Des craintes pour l’avenir incertain des entreprises bio britanniques

Lors du référendum sur l’adhésion à l’UE, une majorité de la population britannique a opté pour une sortie de l’Union européenne. Un peu après 8 heures vendredi matin, tous les votes étaient comptés, et les partisans du Brexit/sortie l’emportaient avec 51,9 % des voix, soit 17,4 millions de personnes en faveur du retrait du Royaume-Uni. Le premier ministre britannique David Cameron, défenseur du maintien dans l’Union européenne, a depuis lors annoncé sa démission.
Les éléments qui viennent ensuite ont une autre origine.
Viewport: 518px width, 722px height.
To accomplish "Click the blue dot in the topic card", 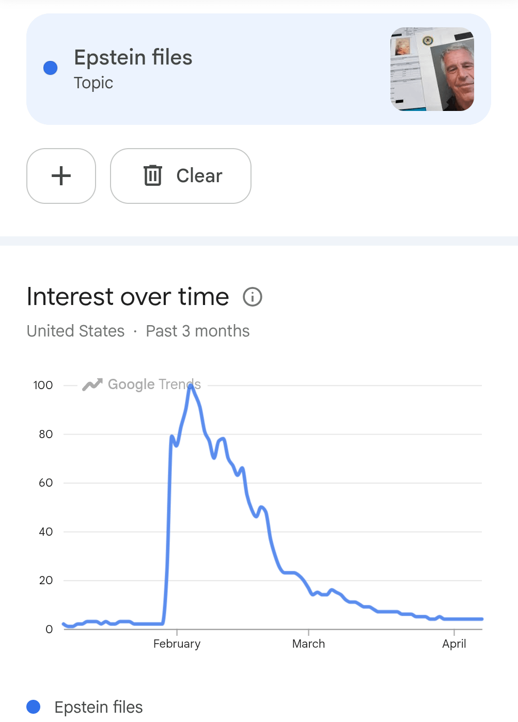I will pyautogui.click(x=51, y=68).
Mais quelles sont les conséquences possibles du Brexit pour le secteur biologique du Royaume-Uni ? Un précédent article, paru dans Biojournaal, mentionnait déjà que les producteurs et transformateurs biologiques feraient face à un avenir incertain en cas de Brexit.  L’OF & G (l’autorité délivrant les certifications bio) indiquait alors qu’être membre de l’UE, permettait aux entreprises bio britanniques d’accéder directement au deuxième plus grand marché biologique du monde, d’une valeur de plus de 26 millions d’euros.  L’organisation craint des tarifs commerciaux plus élevés et une dépréciation de la livre après la sortie de l’UE. Selon l’OF&G, le Brexit signifie aussi que les Britanniques ne pourront vraisemblablement plus exercer d’influence sur la législation européenne en cours d’élaboration, alors qu’ils devront s’y conformer s’ils veulent continuer à avoir accès aux marchés européens.